Scar Tissue(8)
"Right," Sammy said. "I forgot."
"Rack ‘em," I said.
#
The rope was dark blue with green flecks. My gloves were black. Four hundred feet below, the highway was a river of light, the rush of steel a distant murmur.
My legs wrapped around the cord, but it was my arms that drove the descent. Slide, lower, slide. Slow and easy. The first apartments were dark, only my reflection staring back, a vague ghost.
On the thirty-seventh floor the ice-blue glow of a TV revealed a living room. Framed posters on primer-white walls. On the couch, a couple sat together. The man said something that made the woman laugh and fit herself more tightly under his arm.
I tried to remember the last time I'd laughed, but all I could think of was sticky sheets tangled around our calves and the hum of the air conditioner in the window.
#
If you were looking for specialized help and knew who to ask, they might tell you to talk to us. Sammy the planner, good with electronics, surveillance, computers. Dexter the point man, the finisher. Though word was old Dex had slipped lately. Gone soft, now making rent as a thief, cue the violins.
Sherry had known who to ask.
We'd arranged to meet her in the revolving bar on top of the Westin, anonymous amidst fat men auditioning trophy wives and tourists snapping pictures. The sunset skyline blazed like a funeral pyre.
I'd heard of Vincennes. Everyone had. Arms trader, drug dealer, middleman. Not the top dog, but certainly well up in the pack, and his teeth were supposed to be sharp. So his wife I'd imagined as a diamond: sparkle without softness, perfect and unreachable.
Instead I saw a frightened girl whose makeup didn't quite cover thumb-width bruises on her neck.
"Cash," she'd said. "A lot of it. It's supposed to go out the next day."
"Where?"
"I don't know. El Salvador. Afghanistan." She twisted her napkin. "I just pick up what I can. He doesn't tell me anything."
"Why?" I asked.
She looked surprised. "He doesn't really see me."
"No," I said, "why do you want us to rip off your husband?"
She looked at her plate, brushed a lock of hair behind one perfect ear.
"Sherry?" I leaned forward on my elbows. "Why not just leave?"
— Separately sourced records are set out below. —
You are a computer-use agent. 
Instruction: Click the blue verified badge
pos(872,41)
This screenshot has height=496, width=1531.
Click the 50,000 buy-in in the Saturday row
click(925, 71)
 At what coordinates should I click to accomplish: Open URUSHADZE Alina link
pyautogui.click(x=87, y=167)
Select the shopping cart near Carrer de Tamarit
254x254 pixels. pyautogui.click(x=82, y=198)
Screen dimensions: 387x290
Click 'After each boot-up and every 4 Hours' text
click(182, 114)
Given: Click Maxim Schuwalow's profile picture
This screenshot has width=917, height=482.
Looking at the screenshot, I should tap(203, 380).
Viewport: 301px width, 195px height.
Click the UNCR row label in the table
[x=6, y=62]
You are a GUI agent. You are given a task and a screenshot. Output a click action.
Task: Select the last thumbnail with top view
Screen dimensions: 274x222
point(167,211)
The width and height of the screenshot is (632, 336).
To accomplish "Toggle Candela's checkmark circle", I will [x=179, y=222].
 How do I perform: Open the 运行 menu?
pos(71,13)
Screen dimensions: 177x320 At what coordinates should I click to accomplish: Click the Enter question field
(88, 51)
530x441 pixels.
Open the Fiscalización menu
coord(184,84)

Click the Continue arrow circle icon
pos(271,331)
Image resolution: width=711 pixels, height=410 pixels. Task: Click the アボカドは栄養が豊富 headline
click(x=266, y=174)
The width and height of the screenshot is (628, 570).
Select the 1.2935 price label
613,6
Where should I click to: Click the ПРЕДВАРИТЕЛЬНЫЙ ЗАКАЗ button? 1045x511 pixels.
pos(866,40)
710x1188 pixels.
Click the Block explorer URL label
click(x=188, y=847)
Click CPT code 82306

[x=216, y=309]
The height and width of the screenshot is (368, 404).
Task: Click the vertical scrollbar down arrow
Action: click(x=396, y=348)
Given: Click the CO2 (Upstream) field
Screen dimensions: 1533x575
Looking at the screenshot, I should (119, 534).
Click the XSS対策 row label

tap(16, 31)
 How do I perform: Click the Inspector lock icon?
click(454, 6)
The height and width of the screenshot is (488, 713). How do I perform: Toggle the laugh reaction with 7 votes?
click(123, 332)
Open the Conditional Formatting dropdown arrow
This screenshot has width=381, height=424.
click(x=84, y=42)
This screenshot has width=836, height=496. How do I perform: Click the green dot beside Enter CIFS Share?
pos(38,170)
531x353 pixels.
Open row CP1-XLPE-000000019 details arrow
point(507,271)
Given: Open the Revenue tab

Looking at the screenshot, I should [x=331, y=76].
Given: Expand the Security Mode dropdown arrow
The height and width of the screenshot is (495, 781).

"Where?" She barely whispered. She looked up, reached out to touch my forearm. "I never meant to be here. I just want…" She paused. "I want to start again." Her gaze held mine, and in her eyes I saw myself reflected.
#
The thief thing was new, a way to buttress dwindling finances. We used to offer a much more specialized service.
Then I stopped killing.
In the movies, when the assassin quits, it's always because of some dramatic fuckup. A child in the line of fire. A contract who turns out to be a friend.
The truth is simpler.
Sammy and I were the most sought-after hit team working the South. We'd done Big Oil V.P.s in Dallas and Cuban drug runners in Miami. While Sammy scrambled security cameras, I'd once scraped a straightened clothes hanger through the ear of a Nashville singer planning to move to a rival record label.
We made prestige kills, big scores, and lived like it. Flash pads, beautiful cars, fast women. Nothing meant anything. Put your thumbs through the eyes of an aspiring city councilman in the Ritz bathroom, snap the blood off your hands, go finish your eggs Benedict and wait for the screaming to start. Sammy once bet a homeless guy twenty grand that he couldn't sprint across the highway and back with his eyes closed. Then shot him when he made it. Sammy never did know when to quit.
It all became routine.
Then one morning, a bright blue day like any other, I woke from a dream where I was holding a man's head in a bathtub, crimson water splashing as he struggled to break the surface. My fingers dug into his pressure points, controlling his body, and all I could think about was how huge the score was going to be, how this was the one I'd been waiting for, the one I'd always wanted. Eventually he went limp, and I shouldered the body up and over to float in the tub, which was when I realized it was me staring back at me, and smiling.
"What," Sammy had drawled when I told him, "God came by, said you were on the naughty list?"
"Sort of," I said. "I think I'm done."
Only it hadn't been religion I'd found. It had been her.
Even before I met her, I'd known she was coming.
#
Georgia heat drove a bead of sweat through the long slow run down my side. A squeal of brakes and a car horn rose from far below. I wove the rope back and forth between my legs and shook out my arms. Paused, closed my eyes. Then I bent at the waist, the rope bowing back, gripped just below my feet, and unrolled like a Cirque du Soleil acrobat, ending up hanging head-down three hundred feet over a glimmering highway.